| What needs to be done |
Answer these questions from the Arctic policy article:
1. How many ships made transits through the Arctic Ocean using the Northern Sea Route?
2. What position does Aleksandr Shokhin hold?
3. According to experts of the Russian International Affairs Council, by how much have Arctic military forces been reduced since 1990?

| Source extract |
Russia’s Arctic Policy: Between Commercialization and Militarization

Publication: Eurasia Daily Monitor Volume: 10 Issue: 225

(Source: usinsk.e.ru)

2013 was a big year for Arctic commerce. But for Russia it was mainly a big a year for the re-militarization of the Arctic. Thus, Russian policy remains trapped between the priorities of commercial utilization of the Arctic and the region’s continuing military importance. In the commercial, sphere 71 ships—50 percent more than in 2012—made transits through the Arctic Ocean using the Northern Sea Route (NSR) between the Barents Sea and the Bering Strait (https://www.arctic-lio.com/node/209; barentsobserver.com, December 3). Similarly, emphasizing this aspect of Arctic exploitation, Aleksandr Shokhin, the president of the Russian Union of Industrialists, recently stressed that Russia dreams of converting the NSR into a real alternative to the Suez Canal as a route for transcontinental trade (Rossiyskaya Gazeta Online, November 22). Specialists in international affairs, like Aleksandr Sergunin of St. Petersburg University, claim that the Russian balance sheet of policy is largely positive in the Arctic. Moscow, Sergunin claims, seeks to defend its legitimate interests while pursuing cooperation with foreign partners who are willing to undertake such cooperative ventures (https://www.utu.fi/fi/yksikot/tse/yksikot/PEI/BRE/Documents/2013/BRE%205-2013%20web.pdf). Likewise, experts of the Russian International Affairs Council (RIAC) claim that, if anything, Arctic military forces have been reduced since 1990 by an order of magnitude and that any signs of new military interest there are hardly confined to Russia (Interfax, November 28, 2009).

| Extracted entries |
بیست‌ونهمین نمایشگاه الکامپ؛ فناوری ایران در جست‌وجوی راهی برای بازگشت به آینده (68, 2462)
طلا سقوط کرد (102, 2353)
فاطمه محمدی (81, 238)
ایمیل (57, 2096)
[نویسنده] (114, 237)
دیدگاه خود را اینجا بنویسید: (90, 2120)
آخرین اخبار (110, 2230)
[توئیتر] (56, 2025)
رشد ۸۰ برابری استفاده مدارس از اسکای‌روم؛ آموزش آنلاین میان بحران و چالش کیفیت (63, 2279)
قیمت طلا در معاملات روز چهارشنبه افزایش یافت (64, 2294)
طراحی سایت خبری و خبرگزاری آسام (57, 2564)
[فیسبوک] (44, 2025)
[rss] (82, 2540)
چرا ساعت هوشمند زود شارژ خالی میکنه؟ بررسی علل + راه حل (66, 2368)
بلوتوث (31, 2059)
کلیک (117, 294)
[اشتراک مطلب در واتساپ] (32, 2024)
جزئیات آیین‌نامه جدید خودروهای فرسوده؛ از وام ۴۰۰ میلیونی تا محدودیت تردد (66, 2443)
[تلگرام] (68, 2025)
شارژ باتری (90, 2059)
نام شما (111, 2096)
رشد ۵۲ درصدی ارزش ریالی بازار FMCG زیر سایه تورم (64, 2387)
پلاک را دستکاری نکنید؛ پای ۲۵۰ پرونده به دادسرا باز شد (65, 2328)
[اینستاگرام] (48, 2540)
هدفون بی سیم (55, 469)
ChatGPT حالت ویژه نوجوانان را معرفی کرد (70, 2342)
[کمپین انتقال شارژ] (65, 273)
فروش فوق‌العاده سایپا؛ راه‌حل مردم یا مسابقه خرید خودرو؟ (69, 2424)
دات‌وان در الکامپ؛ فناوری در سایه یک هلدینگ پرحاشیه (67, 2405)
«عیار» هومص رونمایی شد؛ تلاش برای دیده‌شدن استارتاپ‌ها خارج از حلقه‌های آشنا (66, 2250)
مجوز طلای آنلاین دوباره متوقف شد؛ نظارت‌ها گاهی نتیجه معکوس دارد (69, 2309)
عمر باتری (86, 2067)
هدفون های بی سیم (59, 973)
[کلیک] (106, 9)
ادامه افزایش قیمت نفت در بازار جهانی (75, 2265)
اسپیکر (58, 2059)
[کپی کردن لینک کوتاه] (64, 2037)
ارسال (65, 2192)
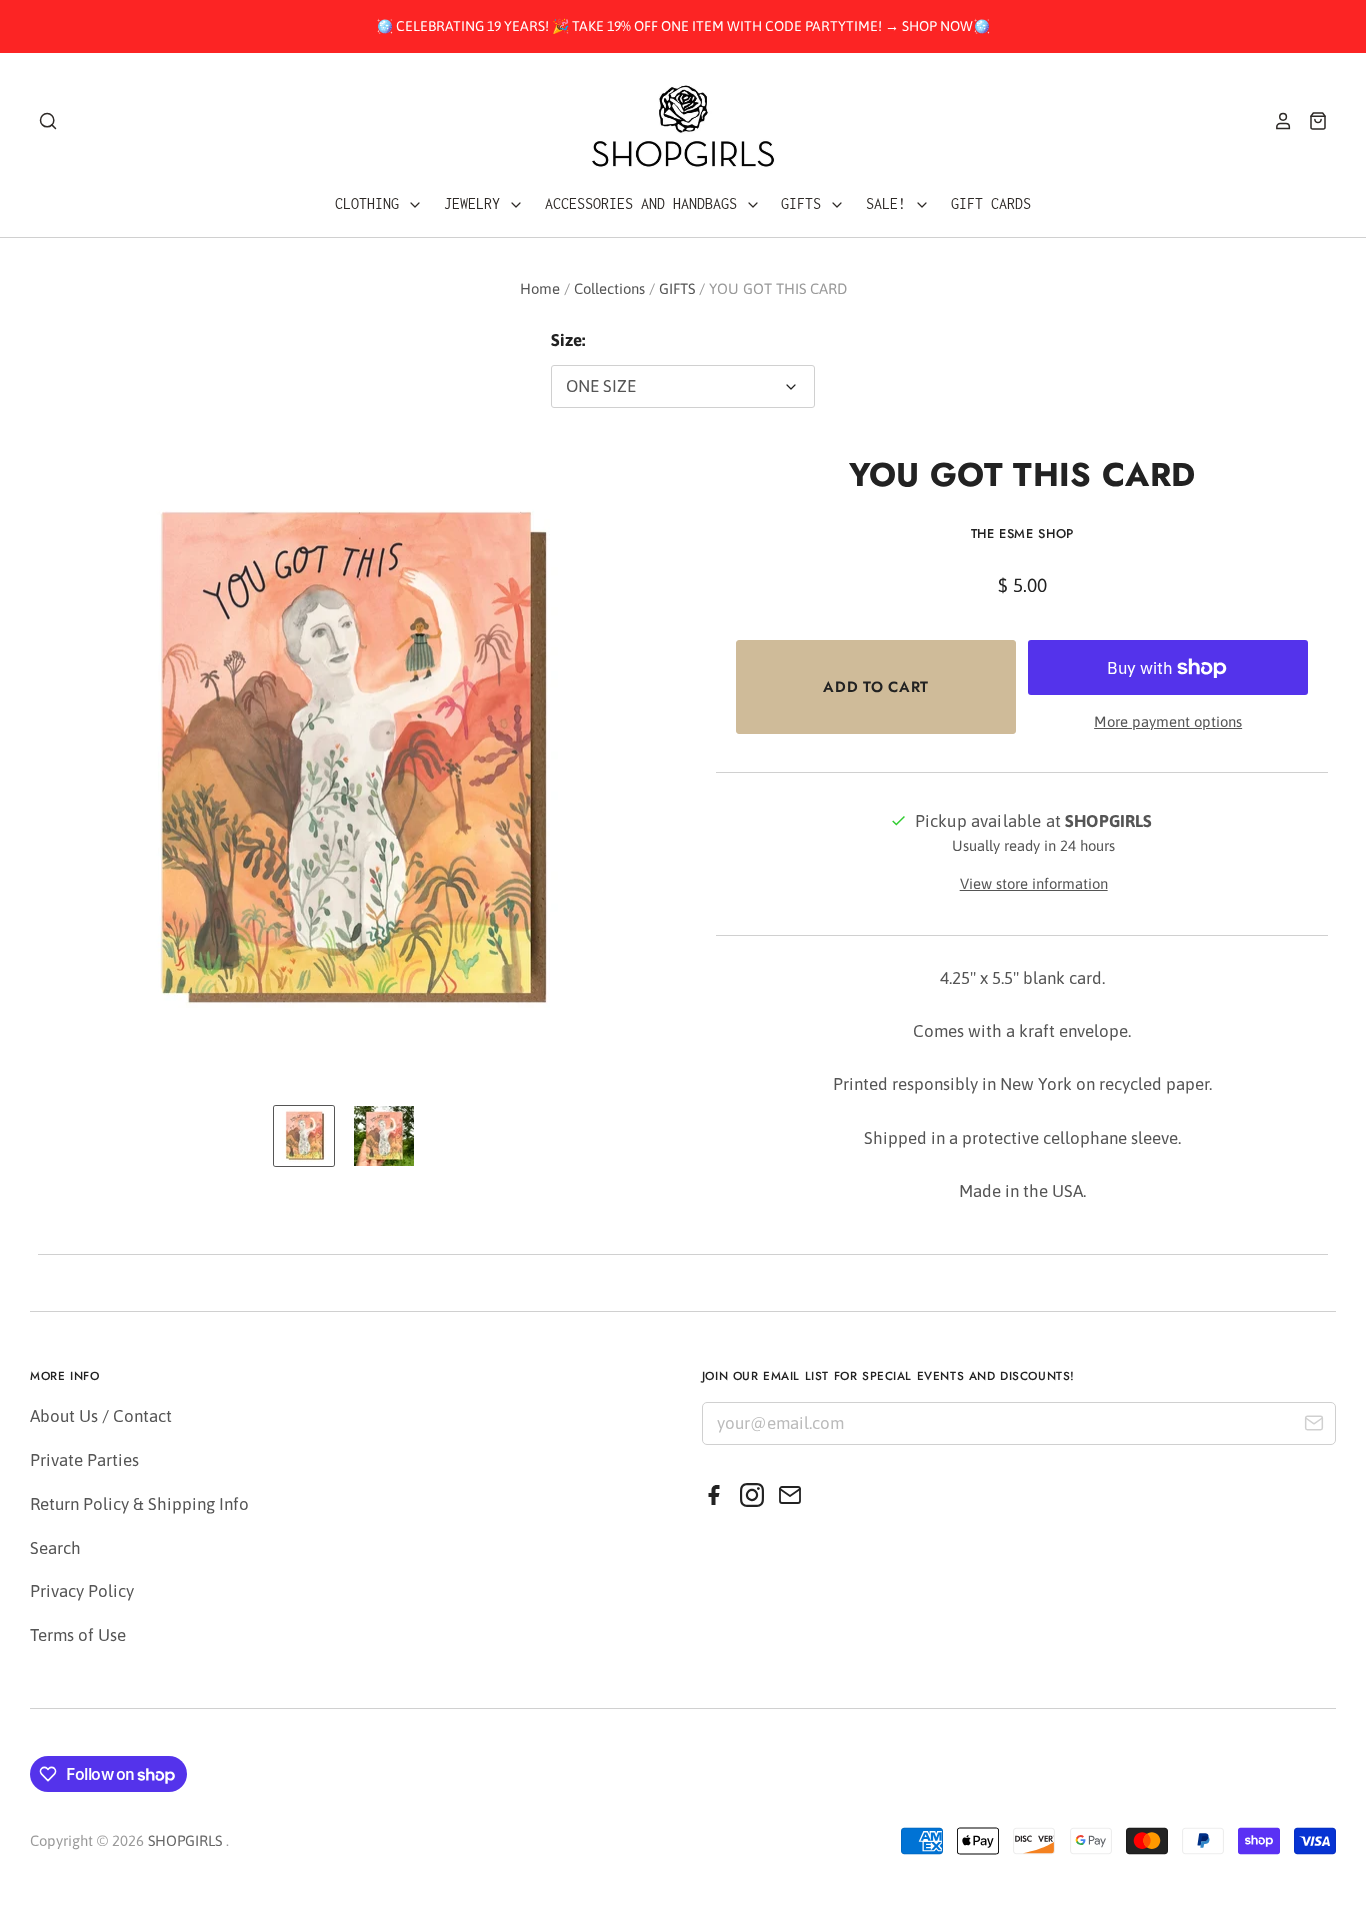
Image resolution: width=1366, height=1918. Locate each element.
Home (540, 288)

| Task answer |
1. 71 ships.
2. President of the Russian Union of Industrialists.
3. By an order of magnitude.